Addressing the psycho-social needs of a person with a terminal disease is one of the key areas of palliative care. These needs are in relation with the context of the person and family and their ways of adjusting to their changing circumstances. Their personalities, emotions, and social circumstances as well as their physical condition are part of the position in which people find themselves. Psychological and social interventions are other tools that the teams can use. These help patients, and the people closest to them, control negative reactions and find new ways to come to terms with the situation and increase their feelings of control over the situation they find themselves in at the end of life.
The psycho-social programme is focused on giving solutions in the emotional or social context of patients or family members, who are being looked after in any of the Cudeca programmes, and to support staff and volunteers.
Anyone who is being attended by Cudeca, also their family, has access to this care given by a highly trained psychologist and a social worker with many years of experience and training.
The psychologist assesses the emotional needs of the people referred to her, incorporating her expertise into the individual care plan. She is able to treat patients and families in their own homes, in the Out-patient Clinic, the Day Centre or in the In-patient Unit. Some of her interventions are on a one-to-one basis while others are in groups with the patients and their families. Bereavement follow-ups take place in those who have a high risk of developing a traumatic reaction to the death of a loved one. The volunteers also have the psychologist available if they find their work difficult.
The social worker attends to family, work and various social problems of the patients and families finding solutions to these kinds of problems that arise during the path of a terminal disease. The social worker is able to contact other health institutions, community social services and specialist NGOs. Similarly to the psychologist the social worker can attend to patients and families in their own homes, in the Out-patient Clinic, the Day Centre or in the In-patient Unit. .

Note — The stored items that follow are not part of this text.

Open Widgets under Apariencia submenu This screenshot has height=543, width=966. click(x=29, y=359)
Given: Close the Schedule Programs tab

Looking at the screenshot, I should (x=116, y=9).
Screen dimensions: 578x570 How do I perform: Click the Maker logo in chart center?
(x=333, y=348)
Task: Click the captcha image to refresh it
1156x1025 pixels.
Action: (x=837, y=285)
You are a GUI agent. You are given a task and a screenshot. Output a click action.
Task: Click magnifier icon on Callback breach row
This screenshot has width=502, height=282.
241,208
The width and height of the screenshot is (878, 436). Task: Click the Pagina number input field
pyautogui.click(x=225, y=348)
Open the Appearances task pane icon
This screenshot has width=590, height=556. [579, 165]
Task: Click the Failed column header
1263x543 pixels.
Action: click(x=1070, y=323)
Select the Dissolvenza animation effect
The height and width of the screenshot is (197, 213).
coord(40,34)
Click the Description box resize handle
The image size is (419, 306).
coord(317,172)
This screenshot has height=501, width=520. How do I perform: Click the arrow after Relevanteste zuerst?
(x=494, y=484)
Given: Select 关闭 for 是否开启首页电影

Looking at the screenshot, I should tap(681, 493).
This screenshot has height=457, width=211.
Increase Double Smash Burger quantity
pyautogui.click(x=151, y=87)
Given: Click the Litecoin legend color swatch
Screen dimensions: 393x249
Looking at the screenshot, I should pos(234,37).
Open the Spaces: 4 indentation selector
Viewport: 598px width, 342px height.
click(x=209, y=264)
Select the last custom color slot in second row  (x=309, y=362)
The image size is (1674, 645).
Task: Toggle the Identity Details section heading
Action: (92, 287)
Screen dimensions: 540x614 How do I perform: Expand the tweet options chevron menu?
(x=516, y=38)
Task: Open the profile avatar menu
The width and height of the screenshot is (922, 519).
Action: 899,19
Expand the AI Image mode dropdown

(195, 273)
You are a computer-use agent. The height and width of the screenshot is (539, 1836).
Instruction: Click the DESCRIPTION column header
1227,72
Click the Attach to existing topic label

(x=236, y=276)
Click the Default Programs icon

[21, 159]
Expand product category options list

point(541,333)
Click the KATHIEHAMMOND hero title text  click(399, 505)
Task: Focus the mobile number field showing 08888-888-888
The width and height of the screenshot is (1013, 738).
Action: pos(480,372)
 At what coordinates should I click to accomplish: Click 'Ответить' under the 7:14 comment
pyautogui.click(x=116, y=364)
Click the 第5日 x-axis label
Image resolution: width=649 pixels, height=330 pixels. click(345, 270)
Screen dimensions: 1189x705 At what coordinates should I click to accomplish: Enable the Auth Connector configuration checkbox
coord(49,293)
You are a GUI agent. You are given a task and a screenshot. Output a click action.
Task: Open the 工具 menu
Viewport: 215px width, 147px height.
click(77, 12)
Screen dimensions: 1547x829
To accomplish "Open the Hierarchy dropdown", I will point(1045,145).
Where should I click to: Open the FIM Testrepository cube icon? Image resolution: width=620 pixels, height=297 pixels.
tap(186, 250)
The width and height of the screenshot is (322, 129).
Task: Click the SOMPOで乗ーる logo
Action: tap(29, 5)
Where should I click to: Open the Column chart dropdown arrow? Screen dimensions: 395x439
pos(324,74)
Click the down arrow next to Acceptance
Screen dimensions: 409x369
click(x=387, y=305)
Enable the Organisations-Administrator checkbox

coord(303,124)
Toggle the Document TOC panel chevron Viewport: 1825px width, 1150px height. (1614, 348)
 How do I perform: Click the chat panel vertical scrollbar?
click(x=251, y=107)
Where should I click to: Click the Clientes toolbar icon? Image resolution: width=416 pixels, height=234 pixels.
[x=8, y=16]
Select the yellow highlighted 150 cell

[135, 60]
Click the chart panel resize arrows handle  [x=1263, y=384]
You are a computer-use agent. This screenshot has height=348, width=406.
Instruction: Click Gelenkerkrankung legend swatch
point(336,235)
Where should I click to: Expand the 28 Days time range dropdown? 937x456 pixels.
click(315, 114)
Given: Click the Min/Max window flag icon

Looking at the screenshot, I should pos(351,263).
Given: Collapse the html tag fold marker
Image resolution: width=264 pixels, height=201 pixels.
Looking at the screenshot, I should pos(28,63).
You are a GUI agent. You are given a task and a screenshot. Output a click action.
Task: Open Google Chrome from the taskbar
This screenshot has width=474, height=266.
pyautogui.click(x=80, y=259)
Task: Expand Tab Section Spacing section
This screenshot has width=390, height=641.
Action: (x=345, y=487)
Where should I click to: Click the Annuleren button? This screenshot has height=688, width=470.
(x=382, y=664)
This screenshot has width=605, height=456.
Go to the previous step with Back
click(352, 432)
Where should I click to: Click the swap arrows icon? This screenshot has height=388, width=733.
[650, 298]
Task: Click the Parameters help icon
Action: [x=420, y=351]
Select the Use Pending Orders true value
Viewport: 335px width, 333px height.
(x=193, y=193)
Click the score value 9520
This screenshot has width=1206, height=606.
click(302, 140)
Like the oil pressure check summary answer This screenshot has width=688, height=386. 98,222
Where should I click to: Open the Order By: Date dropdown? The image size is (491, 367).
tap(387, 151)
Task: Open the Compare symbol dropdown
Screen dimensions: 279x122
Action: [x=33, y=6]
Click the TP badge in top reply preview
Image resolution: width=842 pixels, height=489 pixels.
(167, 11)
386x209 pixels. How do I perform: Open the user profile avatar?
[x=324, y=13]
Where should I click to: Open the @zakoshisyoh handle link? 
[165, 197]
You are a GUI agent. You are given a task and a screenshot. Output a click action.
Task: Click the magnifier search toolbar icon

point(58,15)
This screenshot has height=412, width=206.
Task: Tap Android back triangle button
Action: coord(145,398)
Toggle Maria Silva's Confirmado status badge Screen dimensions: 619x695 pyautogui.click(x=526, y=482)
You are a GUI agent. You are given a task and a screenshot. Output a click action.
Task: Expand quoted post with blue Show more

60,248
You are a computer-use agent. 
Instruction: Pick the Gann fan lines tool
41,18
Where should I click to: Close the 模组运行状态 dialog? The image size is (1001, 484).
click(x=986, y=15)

Bereavement support is provided because families need someone to talk to when someone close has died. Under normal circumstances, support of this nature will come from family and/or friends, but sometimes the option of talking to someone who is not personally involved can help, especially if that person has professional training. Bereavement support is given as families need someone to talk to when someone close has died. Much of this support may come from friends and family. But sometimes it can help to talk to someone who is independent and professionally trained to give support.